Another close friend, actress Mamie Van Doren, described Grant simply as "Mr. Hollywood."

"I dated him in my teens," she recalled. "He's one of the greatest people I've ever known, so kind."

Over the years, Grant chatted with Marilyn Monroe, Elizabeth Taylor, Michael Jackson, Tom Cruise, Bing Crosby, Walt Disney, Frank Sinatra and Dolly Parton, and was a friend to several presidents, including John F. Kennedy, Lyndon B. Johnson and Richard Nixon. He counted President Reagan as one of his closest friends.

Born in Goldsboro, N.C., Grant was a cub reporter for radio station WGBR when he hitchhiked to Washington to cover President Franklin D. Roosevelt's third inauguration. The diminutive reporter sat in a tree to write down what he saw for his report.

He joined the U.S. Army in 1943, then came to Hollywood after his discharge, where he landed a small role playing a reporter in "The Babe Ruth Story" (1948), which starred William Bendix.

He was lured to Hollywood, he once recalled, after seeing Mickey Rooney in the 1938 film "Boys Town."

"If that little guy can do it, so can I," he remembered telling himself.

Grant also had a part in Irving Berlin's "White Christmas" (1954) with Bing Crosby and played himself in 1966's "The Oscar."

He did Lucky Strike cigarette commercials on radio's "The Jack Benny Show" and radio celebrity interviews at the Ham & Egger restaurant on the corner of Hollywood Boulevard and Vine Street.

He also did radio interviews in the lobby of Ciro's on Sunset Boulevard, now the Comedy Store, which was the personification of glamour and glitz in the 1940s and 1950s. His guests included Eleanor Roosevelt, Betty Grable, Mel Torme and Joe DiMaggio.

"This really was Hollywood," Grant said of those days.

In 1951, he made his first overseas trip to entertain the troops.

Beginning in 1946, he was host of the game show "Stop the Clock," which aired alternately on Dumont Television in New York City, WBGR-TV in Schenectady, N.Y. and WPTZ-TV in Philadelphia.

He also worked for Gene Autry at radio station KMPC as host of the "Freeway Club" from 1951 to 1959, becoming one of the nation's first disc jockeys to mix regular traffic reports between playing records and interviewing celebrities.

The Hollywood Chamber of Commerce named Grant Hollywood's honorary mayor in 1980, a position he held for the rest of his life.
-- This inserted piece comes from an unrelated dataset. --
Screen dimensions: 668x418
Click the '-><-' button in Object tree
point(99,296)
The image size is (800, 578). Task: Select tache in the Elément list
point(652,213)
During the dozen or so Walk of Fame ceremonies the job called for him to preside over each year, he would gin up the crowd with laughter, jokes, handshakes and an occasional embarrassing moment.

His biggest flub, according to Grant, was when he introduced inductee Joan Rivers to the cheering crowd by shouting, "Here she is, Miss Joan Collins."

Rivers shook it off, telling the host she had been called much worse.

Grant also liked to recall a flub he had no control over. It happened one year during Hollywood's annual Christmas parade.

The televised event concludes each year with Santa in the final float, waving to the crowd. But on that year, Grant said, a woman just ahead of the float gave birth, bringing the proceedings to a standstill.